(Source data)
------------------------------------------------------------------------

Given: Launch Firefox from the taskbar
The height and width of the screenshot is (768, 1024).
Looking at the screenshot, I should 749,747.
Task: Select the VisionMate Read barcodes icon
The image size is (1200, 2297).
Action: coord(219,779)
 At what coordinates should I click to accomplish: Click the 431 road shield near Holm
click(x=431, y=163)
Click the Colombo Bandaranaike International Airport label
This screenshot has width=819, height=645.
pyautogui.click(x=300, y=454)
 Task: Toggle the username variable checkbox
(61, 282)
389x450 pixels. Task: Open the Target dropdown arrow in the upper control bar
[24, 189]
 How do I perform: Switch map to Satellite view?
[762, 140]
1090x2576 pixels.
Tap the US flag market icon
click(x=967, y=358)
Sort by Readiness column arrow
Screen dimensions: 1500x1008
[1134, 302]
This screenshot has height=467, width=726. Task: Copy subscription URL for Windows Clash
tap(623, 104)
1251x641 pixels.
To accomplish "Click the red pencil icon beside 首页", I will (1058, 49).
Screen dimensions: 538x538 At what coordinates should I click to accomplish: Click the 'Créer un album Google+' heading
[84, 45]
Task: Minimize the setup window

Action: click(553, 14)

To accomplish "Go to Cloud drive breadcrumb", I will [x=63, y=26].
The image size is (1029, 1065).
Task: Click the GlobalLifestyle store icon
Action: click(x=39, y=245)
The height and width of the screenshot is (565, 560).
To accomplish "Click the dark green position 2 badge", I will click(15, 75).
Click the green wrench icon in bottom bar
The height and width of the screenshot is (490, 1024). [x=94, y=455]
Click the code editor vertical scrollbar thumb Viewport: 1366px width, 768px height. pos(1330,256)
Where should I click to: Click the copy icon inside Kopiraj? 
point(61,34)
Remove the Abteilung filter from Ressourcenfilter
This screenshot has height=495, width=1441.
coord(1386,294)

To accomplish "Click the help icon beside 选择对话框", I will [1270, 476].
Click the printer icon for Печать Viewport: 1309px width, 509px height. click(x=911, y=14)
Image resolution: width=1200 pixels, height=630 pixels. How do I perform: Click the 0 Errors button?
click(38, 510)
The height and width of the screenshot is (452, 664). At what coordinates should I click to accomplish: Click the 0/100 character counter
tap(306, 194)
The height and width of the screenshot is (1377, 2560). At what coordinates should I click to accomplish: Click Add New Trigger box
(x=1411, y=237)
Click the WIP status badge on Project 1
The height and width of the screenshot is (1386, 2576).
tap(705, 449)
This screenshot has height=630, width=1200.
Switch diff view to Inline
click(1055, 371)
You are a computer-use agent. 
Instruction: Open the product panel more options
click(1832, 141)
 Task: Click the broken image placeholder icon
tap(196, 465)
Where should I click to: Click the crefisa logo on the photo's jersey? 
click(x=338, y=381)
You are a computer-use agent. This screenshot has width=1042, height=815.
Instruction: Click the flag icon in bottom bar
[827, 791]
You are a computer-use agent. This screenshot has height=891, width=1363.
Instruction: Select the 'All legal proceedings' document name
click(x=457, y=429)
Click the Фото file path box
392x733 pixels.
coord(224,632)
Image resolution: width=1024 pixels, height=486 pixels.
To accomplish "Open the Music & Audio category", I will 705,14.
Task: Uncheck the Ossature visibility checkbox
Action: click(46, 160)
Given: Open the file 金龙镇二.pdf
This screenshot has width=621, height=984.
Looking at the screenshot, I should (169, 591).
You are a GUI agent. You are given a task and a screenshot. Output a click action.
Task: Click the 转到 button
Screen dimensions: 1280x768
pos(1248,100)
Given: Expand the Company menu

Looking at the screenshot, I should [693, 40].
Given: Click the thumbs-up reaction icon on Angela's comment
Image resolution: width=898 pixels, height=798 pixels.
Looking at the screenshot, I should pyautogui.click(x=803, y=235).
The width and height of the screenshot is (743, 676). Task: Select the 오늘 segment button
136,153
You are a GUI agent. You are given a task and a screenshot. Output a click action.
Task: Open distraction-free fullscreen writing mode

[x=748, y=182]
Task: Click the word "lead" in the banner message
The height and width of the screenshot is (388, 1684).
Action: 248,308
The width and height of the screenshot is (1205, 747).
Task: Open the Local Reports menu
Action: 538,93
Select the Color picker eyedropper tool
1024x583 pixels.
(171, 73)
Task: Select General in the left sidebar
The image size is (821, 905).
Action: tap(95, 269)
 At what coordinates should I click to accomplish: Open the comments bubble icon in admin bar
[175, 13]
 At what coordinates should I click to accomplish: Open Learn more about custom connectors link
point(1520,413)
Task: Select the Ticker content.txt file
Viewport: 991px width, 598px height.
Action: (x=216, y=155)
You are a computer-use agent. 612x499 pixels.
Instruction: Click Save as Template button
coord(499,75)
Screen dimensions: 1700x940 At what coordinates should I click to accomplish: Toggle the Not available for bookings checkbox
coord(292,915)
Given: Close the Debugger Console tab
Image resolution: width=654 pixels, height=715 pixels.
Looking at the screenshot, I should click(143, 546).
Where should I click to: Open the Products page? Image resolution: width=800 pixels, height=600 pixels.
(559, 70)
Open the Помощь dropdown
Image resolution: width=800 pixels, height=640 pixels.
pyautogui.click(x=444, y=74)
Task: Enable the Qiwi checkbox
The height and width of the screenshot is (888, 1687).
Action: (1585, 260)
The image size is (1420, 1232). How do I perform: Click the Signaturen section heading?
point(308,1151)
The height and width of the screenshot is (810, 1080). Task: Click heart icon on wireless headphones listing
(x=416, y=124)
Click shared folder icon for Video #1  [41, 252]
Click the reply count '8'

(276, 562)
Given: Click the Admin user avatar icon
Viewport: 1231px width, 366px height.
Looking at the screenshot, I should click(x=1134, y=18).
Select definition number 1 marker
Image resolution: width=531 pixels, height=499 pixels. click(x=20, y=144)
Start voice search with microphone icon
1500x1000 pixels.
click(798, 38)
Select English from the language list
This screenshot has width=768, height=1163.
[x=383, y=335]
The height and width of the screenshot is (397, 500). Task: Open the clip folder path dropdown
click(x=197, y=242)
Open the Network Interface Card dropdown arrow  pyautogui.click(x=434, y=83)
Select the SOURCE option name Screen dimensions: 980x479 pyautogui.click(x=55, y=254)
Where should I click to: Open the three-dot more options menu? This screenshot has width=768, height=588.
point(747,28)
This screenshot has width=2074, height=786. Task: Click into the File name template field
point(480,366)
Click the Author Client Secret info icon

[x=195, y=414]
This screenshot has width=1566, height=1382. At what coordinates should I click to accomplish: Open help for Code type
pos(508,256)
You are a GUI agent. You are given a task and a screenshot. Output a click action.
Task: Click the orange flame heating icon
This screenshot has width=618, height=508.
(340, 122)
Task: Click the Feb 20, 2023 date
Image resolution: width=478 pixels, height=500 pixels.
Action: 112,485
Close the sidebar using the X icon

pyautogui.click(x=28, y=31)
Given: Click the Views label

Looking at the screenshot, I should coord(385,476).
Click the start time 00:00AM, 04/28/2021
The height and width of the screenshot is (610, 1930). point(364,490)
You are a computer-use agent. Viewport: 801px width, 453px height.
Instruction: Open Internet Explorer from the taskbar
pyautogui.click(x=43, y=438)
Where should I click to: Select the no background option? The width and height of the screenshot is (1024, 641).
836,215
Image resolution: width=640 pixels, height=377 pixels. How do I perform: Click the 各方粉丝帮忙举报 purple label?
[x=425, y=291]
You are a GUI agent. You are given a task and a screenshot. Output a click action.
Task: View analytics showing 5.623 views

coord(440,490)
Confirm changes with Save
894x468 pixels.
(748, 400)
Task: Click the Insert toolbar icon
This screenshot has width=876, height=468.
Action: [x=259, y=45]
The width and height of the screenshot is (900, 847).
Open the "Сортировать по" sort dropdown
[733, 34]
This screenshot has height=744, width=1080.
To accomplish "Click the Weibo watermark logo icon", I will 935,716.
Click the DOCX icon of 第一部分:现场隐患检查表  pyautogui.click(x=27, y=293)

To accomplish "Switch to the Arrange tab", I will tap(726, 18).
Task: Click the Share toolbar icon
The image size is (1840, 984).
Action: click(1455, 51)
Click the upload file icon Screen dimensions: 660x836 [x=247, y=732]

------------------------------------------------------------------------

WORK REQUIRED: With the first line being the one containing "Image resolution: width=898" and the last line the one containing "Task: Enable the Qiwi checkbox", transcribe exactly the lines above that fall in that range.

SOLUTION FOR THIS PROBLEM:
Image resolution: width=898 pixels, height=798 pixels.
Looking at the screenshot, I should pyautogui.click(x=803, y=235).
The width and height of the screenshot is (743, 676). Task: Select the 오늘 segment button
136,153
You are a GUI agent. You are given a task and a screenshot. Output a click action.
Task: Open distraction-free fullscreen writing mode

[x=748, y=182]
Task: Click the word "lead" in the banner message
The height and width of the screenshot is (388, 1684).
Action: 248,308
The width and height of the screenshot is (1205, 747).
Task: Open the Local Reports menu
Action: 538,93
Select the Color picker eyedropper tool
1024x583 pixels.
(171, 73)
Task: Select General in the left sidebar
The image size is (821, 905).
Action: tap(95, 269)
 At what coordinates should I click to accomplish: Open the comments bubble icon in admin bar
[175, 13]
 At what coordinates should I click to accomplish: Open Learn more about custom connectors link
point(1520,413)
Task: Select the Ticker content.txt file
Viewport: 991px width, 598px height.
Action: (x=216, y=155)
You are a computer-use agent. 612x499 pixels.
Instruction: Click Save as Template button
coord(499,75)
Screen dimensions: 1700x940 At what coordinates should I click to accomplish: Toggle the Not available for bookings checkbox
coord(292,915)
Given: Close the Debugger Console tab
Image resolution: width=654 pixels, height=715 pixels.
Looking at the screenshot, I should click(143, 546).
Where should I click to: Open the Products page? Image resolution: width=800 pixels, height=600 pixels.
(559, 70)
Open the Помощь dropdown
Image resolution: width=800 pixels, height=640 pixels.
pyautogui.click(x=444, y=74)
Task: Enable the Qiwi checkbox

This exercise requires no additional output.